Problems and tasks:
- 1) In the Adamas University fact sheet below, in what year was the university established?
- 2) Extend the Adamas University fact sheet below, picking up right after its final entry on doctoral students.

Excerpt provided:

Adamas University
- Motto: Pursue Excellence
- Type: Private university
- Established: 2014
- Accreditation: NAAC
- Academic affiliations: UGC; AICTE; BCI; PCI;
- Budget: ₹58.256 crore (US$6.0 million) (FY2021–22 est.)
- Chancellor: Dr. Samit Ray
- Vice-Chancellor: Suranjan Das
- Academic staff: 220 (2023)
- Students: 3,577 (2023)
- Undergraduates: 2,562 (2023)
- Postgraduates: 878 (2023)
- Doctoral students: 137 (2023)

Data block:
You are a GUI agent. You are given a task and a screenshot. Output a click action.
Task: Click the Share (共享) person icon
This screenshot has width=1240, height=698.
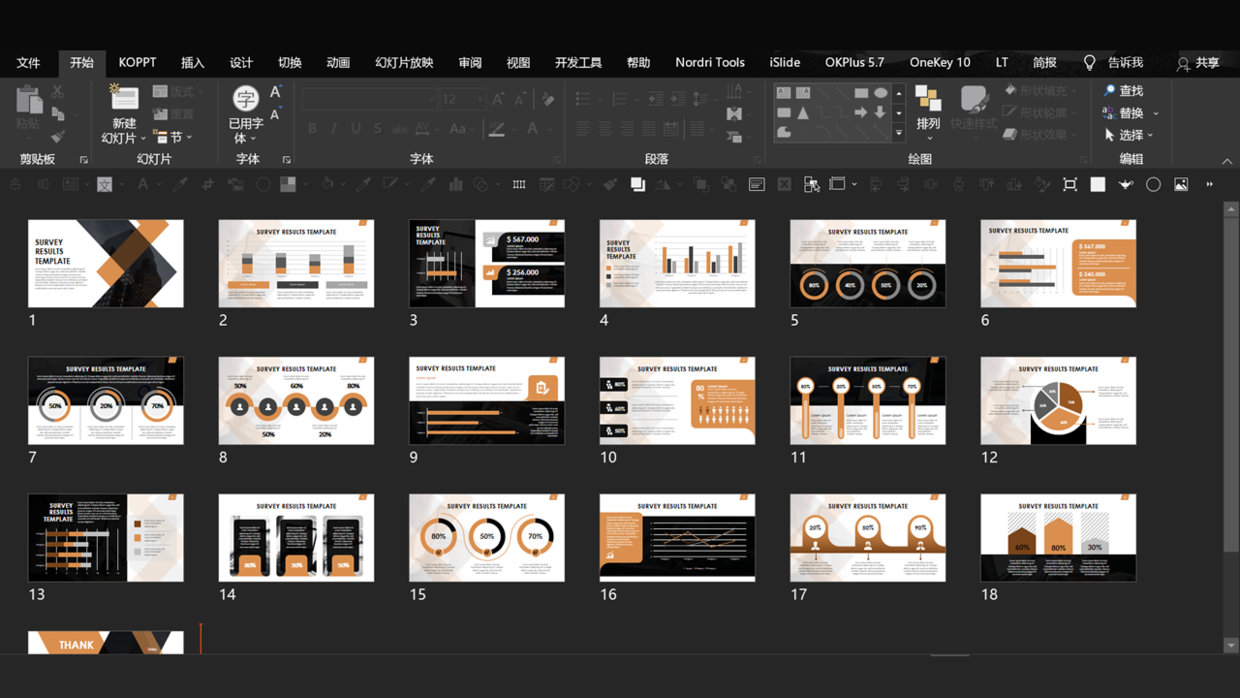click(x=1183, y=63)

Responses to the tasks:
- 1) 2014

- 2)
- Location: Barasat, West Bengal, India 22°44′18″N 88°27′24″E﻿ / ﻿22.738303°N 88.456591°E
- Campus: Rural, 100 acres (40 ha);
- Website: www.adamasuniversity.ac.in

= Adamas University =

University in India

Adamas University is a private university located on Barrackpore-Barasat road in Barasat, West Bengal, India. It has been established and incorporated by The Adamas University Act, 2014 (West Bengal Act IV of 2014) passed by the West Bengal Legislative Assembly. Adamas University is NAAC A credited and is recognized by the University Grants Commission, offering several undergraduate, postgraduate & doctoral degree courses in Engineering, Technology, Science, Agriculture, Pharmacy, Humanities, Law, Media and Management studies.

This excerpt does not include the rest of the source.